- [DATASET RECORDS]
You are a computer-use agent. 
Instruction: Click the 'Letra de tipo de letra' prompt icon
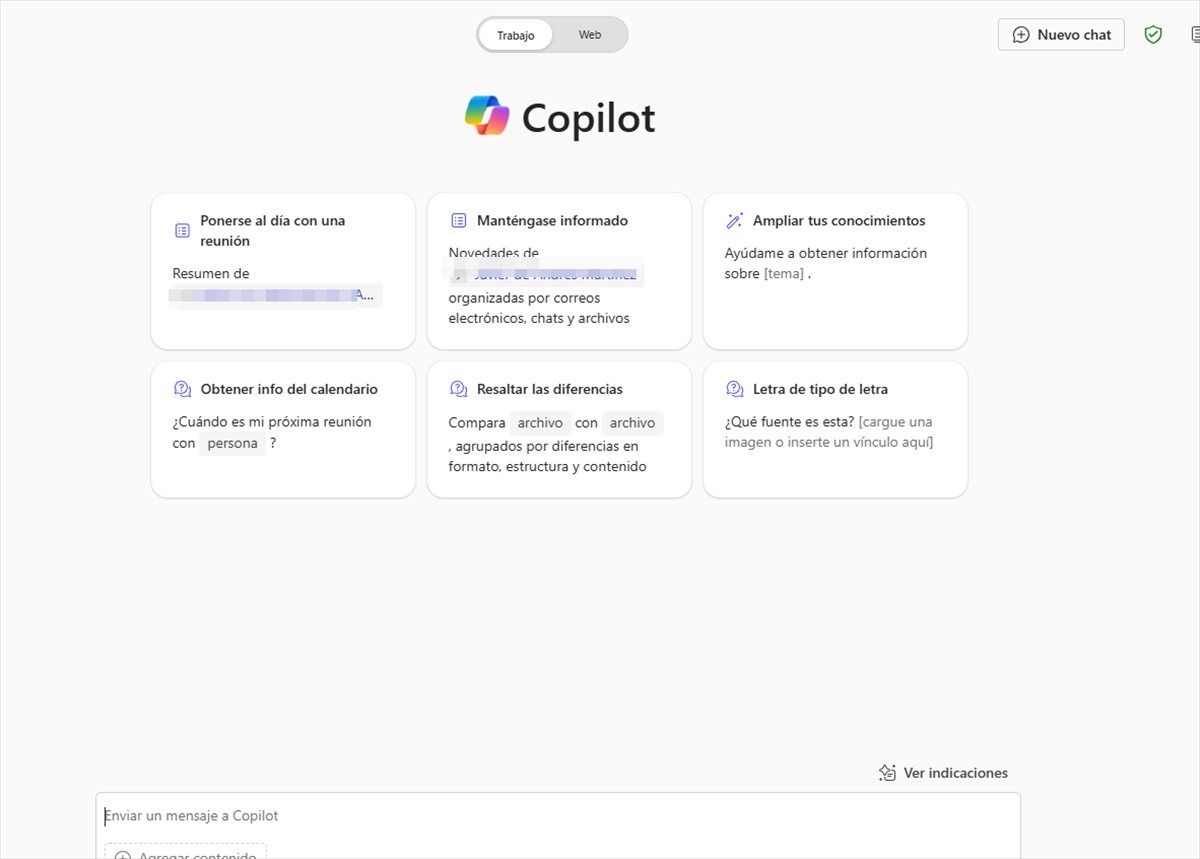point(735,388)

* * *

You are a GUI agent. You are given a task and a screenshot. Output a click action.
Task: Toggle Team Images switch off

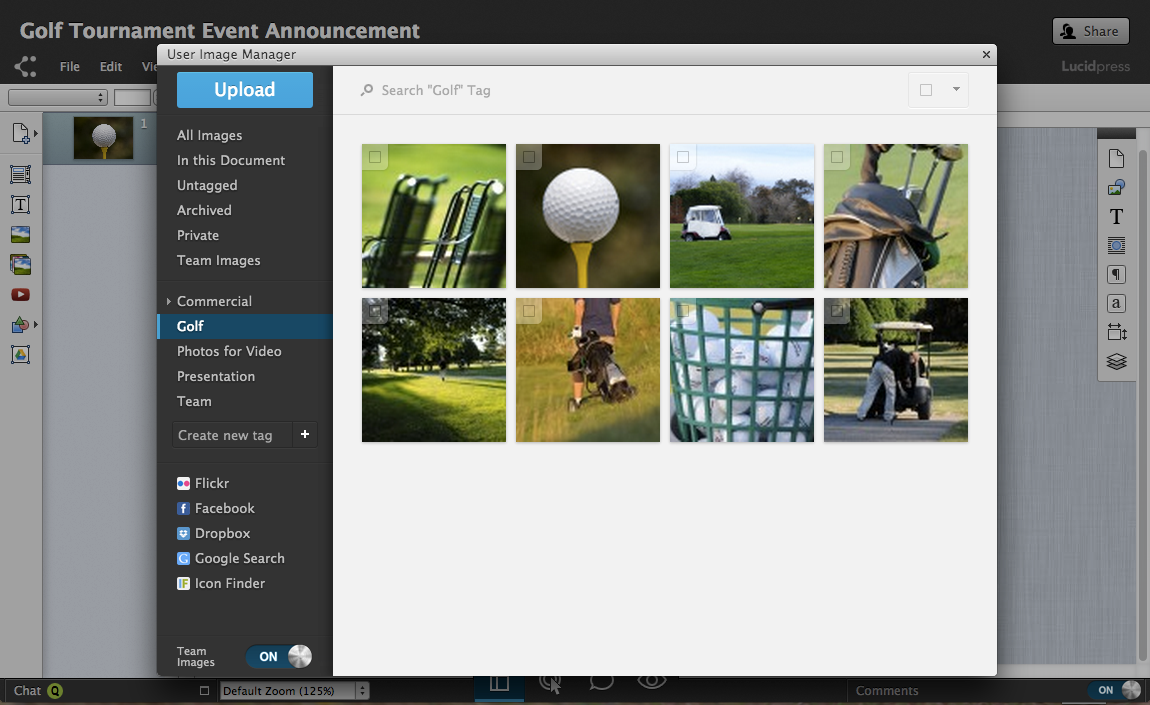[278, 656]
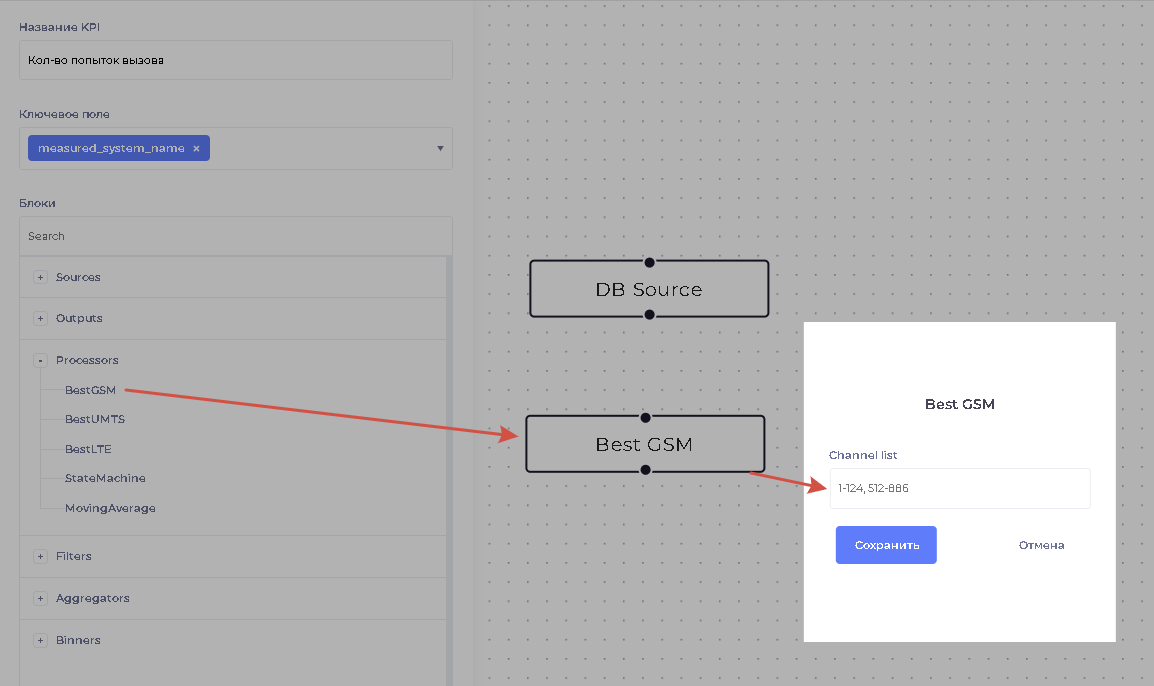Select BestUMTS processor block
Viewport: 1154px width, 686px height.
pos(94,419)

- [TRY IT] The answer must consist of every line from the records above that holds "agent".

- [ANSWER AREA]
You are a computer-use agent. 
You are a GUI agent. You are given a task and a screenshot. Output a click action.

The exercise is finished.